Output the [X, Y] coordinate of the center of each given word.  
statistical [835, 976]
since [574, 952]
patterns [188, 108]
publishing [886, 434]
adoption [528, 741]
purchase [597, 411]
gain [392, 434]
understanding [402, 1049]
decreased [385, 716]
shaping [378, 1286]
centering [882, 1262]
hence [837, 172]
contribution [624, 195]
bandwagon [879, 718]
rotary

┄┄┄┄┄┄

Return every line of the listing from the one containing "gain [392, 434]" through the final line, including both, copied character for character.

COMPLETED EXERCISE:
gain [392, 434]
understanding [402, 1049]
decreased [385, 716]
shaping [378, 1286]
centering [882, 1262]
hence [837, 172]
contribution [624, 195]
bandwagon [879, 718]
rotary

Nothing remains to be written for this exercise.